8 Aug 2024 | Haohan Lin, Zhiqing Sun, Yiming Yang, Sean Welleck
**Lean-STaR: Learning to Interleave Thinking and Proving**
**Authors:** Haohan Lin, Zhiqing Sun, Yiming Yang, Sean Welleck
**Institution:** Language Technologies Institute, Carnegie Mellon University; Institute for Interdisciplinary Information Sciences, Tsinghua University
**Abstract:**
Traditional language model-based theorem proving assumes that training on formal proof data will enable models to prove theorems. However, informal information not present in formal proofs can also be useful. Lean-STaR is a framework that trains language models to produce informal thoughts before each step of a proof, enhancing theorem-proving capabilities. It uses retrospective ground-truth tactics to generate synthetic thoughts for training. At inference, the model directly generates thoughts before predicting tactics. Building on the Self-Taught Reasoner (STA R) framework, expert iteration further fine-tunes the model on correct proofs, verified using the Lean solver. Lean-STaR achieves state-of-the-art results on the miniF2F-test benchmark, significantly outperforming base models (43.4% → 46.3%, Pass@64).
**Introduction:**
Theorem proving is fundamental in mathematics and AI. Formalized mathematics provides a challenging testbed for assessing reasoning capabilities. Lean-STaR combines informal thoughts with formal proving, improving theorem-proving capabilities by interleaving natural and formal languages. It generates thought-augmented examples from Lean's Mathlib and fine-tunes a model using expert iteration.
**Method:**
Lean-STaR involves two phases: generating thought-augmented examples and fine-tuning the model. The first phase uses GPT-4 to generate thoughts based on human-written proofs. The second phase applies expert iteration to further improve the model's performance.
**Evaluation:**
Lean-STaR is evaluated on the miniF2F-test benchmark. It achieves a pass rate of 34.8% (pass@32) and 36.1% (pass@64), significantly outperforming previous state-of-the-art models. The method improves performance on various problem types and difficulties, especially in Number Theory.

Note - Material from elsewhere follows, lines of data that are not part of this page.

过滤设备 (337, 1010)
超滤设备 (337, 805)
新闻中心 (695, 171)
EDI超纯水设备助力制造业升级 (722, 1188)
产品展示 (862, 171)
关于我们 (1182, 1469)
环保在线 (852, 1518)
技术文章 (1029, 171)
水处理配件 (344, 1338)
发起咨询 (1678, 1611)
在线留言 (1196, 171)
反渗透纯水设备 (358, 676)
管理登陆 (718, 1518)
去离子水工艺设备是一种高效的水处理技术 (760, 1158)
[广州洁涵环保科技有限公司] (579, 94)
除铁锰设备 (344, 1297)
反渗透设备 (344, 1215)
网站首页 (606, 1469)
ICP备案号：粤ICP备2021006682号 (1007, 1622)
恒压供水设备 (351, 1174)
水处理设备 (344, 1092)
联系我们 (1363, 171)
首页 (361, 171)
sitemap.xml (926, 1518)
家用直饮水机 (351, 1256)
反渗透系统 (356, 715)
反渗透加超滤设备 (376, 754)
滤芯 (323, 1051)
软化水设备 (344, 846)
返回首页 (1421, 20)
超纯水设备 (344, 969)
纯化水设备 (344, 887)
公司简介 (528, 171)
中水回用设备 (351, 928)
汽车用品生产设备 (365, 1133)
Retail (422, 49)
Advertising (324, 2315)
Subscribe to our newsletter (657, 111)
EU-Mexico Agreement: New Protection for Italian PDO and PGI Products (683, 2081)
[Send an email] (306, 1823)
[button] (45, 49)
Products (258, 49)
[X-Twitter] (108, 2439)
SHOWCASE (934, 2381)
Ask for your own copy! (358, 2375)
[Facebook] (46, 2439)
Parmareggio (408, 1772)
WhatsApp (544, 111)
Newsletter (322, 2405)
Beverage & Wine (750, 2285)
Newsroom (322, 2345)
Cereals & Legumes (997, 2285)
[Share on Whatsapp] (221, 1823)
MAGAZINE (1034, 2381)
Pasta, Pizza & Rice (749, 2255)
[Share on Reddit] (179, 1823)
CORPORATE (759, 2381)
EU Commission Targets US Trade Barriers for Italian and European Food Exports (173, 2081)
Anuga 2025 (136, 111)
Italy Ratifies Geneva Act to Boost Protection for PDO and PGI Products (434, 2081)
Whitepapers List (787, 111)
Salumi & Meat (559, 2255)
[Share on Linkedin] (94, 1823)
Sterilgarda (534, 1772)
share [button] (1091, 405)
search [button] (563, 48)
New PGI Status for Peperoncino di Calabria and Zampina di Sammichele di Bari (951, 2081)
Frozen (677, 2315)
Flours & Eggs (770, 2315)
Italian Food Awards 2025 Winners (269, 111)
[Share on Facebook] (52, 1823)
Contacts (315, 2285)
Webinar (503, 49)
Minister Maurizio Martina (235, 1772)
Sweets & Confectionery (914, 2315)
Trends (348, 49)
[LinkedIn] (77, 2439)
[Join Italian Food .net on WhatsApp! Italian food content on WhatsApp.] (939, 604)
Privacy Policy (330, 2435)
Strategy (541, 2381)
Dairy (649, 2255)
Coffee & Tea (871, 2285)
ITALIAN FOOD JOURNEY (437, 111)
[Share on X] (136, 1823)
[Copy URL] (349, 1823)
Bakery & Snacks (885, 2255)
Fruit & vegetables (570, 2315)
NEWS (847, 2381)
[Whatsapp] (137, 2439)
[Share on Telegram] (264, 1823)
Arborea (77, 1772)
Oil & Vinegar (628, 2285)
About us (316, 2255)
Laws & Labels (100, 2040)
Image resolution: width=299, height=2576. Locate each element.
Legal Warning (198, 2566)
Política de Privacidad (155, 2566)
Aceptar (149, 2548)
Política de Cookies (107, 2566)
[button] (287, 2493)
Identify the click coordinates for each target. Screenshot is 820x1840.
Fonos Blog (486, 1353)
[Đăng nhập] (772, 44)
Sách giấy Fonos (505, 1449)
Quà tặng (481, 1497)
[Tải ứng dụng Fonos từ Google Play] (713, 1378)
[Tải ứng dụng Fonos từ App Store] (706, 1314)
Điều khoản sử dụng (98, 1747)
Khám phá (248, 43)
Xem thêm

**Conclusion & Limitations:**
Lean-STaR enhances theorem-proving capabilities by integrating Chain-of-Thought (CoT) rationales. It introduces the first thought-augmented theorem proving dataset and demonstrates that expert iteration can further improve performance. However, computational scalability and data costs are limitations.**Lean-STaR: Learning to Interleave Thinking and Proving**
**Authors:** Haohan Lin, Zhiqing Sun, Yiming Yang, Sean Welleck
**Institution:** Language Technologies Institute, Carnegie Mellon University; Institute for Interdisciplinary Information Sciences, Tsinghua University
**Abstract:**
Traditional language model-based theorem proving assumes that training on formal proof data will enable models to prove theorems. However, informal information not present in formal proofs can also be useful. Lean-STaR is a framework that trains language models to produce informal thoughts before each step of a proof, enhancing theorem-proving capabilities. It uses retrospective ground-truth tactics to generate synthetic thoughts for training. At inference, the model directly generates thoughts before predicting tactics. Building on the Self-Taught Reasoner (STA R) framework, expert iteration further fine-tunes the model on correct proofs, verified using the Lean solver. Lean-STaR achieves state-of-the-art results on the miniF2F-test benchmark, significantly outperforming base models (43.4% → 46.3%, Pass@64).
**Introduction:**
Theorem proving is fundamental in mathematics and AI. Formalized mathematics provides a challenging testbed for assessing reasoning capabilities. Lean-STaR combines informal thoughts with formal proving, improving theorem-proving capabilities by interleaving natural and formal languages. It generates thought-augmented examples from Lean's Mathlib and fine-tunes a model using expert iteration.
**Method:**
Lean-STaR involves two phases: generating thought-augmented examples and fine-tuning the model. The first phase uses GPT-4 to generate thoughts based on human-written proofs. The second phase applies expert iteration to further improve the model's performance.
**Evaluation:**
Lean-STaR is evaluated on the miniF2F-test benchmark. It achieves a pass rate of 34.8% (pass@32) and 36.1% (pass@64), significantly outperforming previous state-of-the-art models. The method improves performance on various problem types and difficulties, especially in Number Theory.
**Conclusion & Limitations:**
Lean-STaR enhances theorem-proving capabilities by integrating Chain-of-Thought (CoT) rationales. It introduces the first thought-augmented theorem proving dataset and demonstrates that expert iteration can further improve performance. However, computational scalability and data costs are limitations.